By starting small and progressing appropriately, we can see a dramatic change in the ability to control the knee. In order to do this we will use a small box or a weight plate. Starting with a lower surface, we can then work our way up to a full pistol squat.
Start by using a 4-inch box. If you’re at the gym, you can stack 2 weighted plates on top of each other. Assume a single leg stance on top of the box or plates. From this position, drive your hips backwards and bring your chest forward. This movement allows you to engage your posterior chain. If you do this correctly you should feel slight tension in your glute and hamstring muscles. Bringing your chest forward while driving the hips back will bring you into a balanced position with your bodyweight over the middle of your foot.
By keeping the knee in line with your foot, squat down until your opposite heel gently taps the floor before returning back to the starting position. If you are doing this exercise correctly you will feel your butt muscles working hard after a few reps. You should not feel any pain or stiffness in your knees.

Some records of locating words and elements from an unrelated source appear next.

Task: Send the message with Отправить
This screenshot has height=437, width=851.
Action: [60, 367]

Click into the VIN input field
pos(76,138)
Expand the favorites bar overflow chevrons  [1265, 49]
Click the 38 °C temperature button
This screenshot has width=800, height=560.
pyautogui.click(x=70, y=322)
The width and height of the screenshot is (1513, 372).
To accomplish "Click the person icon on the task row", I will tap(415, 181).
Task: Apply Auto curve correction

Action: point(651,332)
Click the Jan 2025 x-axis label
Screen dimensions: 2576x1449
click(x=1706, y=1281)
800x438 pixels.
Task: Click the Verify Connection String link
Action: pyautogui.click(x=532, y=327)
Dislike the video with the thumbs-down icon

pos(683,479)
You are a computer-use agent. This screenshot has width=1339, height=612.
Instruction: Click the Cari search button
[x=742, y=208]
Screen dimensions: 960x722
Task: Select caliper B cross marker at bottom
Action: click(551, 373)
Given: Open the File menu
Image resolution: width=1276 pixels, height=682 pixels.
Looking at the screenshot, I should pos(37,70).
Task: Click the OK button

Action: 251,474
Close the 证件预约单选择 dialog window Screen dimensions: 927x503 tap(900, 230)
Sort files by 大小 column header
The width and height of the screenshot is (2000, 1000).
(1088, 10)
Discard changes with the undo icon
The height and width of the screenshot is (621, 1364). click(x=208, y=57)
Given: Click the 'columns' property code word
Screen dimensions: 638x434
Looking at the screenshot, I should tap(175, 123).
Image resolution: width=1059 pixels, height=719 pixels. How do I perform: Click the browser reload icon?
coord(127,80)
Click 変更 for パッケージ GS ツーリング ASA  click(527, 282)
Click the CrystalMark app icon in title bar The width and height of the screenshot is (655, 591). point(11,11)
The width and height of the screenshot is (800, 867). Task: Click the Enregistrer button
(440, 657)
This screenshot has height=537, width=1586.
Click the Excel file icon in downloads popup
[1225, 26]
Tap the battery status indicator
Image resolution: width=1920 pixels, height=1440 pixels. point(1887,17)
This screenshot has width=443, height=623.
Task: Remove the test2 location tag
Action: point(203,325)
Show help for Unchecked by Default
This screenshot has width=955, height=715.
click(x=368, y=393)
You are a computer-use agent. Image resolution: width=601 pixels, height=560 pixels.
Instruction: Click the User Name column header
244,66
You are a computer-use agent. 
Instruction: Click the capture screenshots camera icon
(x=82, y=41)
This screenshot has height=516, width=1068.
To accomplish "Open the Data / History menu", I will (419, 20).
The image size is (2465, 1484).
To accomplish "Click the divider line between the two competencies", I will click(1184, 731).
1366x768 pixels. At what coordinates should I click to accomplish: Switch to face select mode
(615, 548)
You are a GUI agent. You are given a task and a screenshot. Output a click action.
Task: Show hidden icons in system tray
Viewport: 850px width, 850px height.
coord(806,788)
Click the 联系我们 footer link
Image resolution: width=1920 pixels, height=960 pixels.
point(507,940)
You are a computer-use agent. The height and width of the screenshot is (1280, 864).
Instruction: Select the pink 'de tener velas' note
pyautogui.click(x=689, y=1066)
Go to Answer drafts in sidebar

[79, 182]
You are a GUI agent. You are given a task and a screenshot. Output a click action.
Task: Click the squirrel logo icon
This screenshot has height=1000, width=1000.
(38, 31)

When you’re performing this exercise, try to keep your shin as vertical as possible. Allowing the knees to slide forward too soon will increase the pressure on the joint and the susceptibility of cave in. Eventually the knee will have to move forward as the depth of the single leg squat increases. However, there should be little forward movement of the knee during this initial small box.
As the 4-inch box becomes easier and easier, increase the difficulty by moving to a higher box or adding more weights. A higher box will demand more control from the knee. Eventually the end goal will be to perform a full pistol squat with good technique.
Strengthen the Hips
The lateral hip muscles (primarily the gluteus medius) play an important role in stabilizing our knee. When we squat, land from a jump or run, these muscles ensure the knees stays in line with the foot and don’t cave in. Strengthening these muscles can improve the ability to stabilize the knee.
My favorite exercise to strengthen the hips is called the lateral band walk. This exercise is performed exactly how it sounds. To start, place an elastic band around your ankles. I’m a fan of the exercise bands from Perform Better. If you can’t find one, a longer stretch band can be used (tension will just be applied by through the hold).
The starting position is the same 3-step process we go through every time we squat. Place the feet in a comfortable position with the toes relatively straightforward. Next, ensure the feet are in a stable tri-pod position. Drive the knees out to the side to bring them into alignment with the feet. Lastly, engage the posterior chain by driving the hips slightly backwards and bringing the chest forward to remain in balance.
From this position, start walking sideways with small steps. Make sure constant tension is applied the entire time from the band. After walking 15-20 ft, stop and come back the other way. Eventually you should start to feel fatigue in your lateral hip muscles.
Another exercise to address hip weakness is the banded kick out to the side. Check out the lecture “Hip Mobility Pt 3” for the full description of this exercise.
Improvements in knee stability are not always easily attained. Instability is something that has been learned and programmed into the body for some time. The longer you have moved poorly, the longer it will take to learn how to move correctly.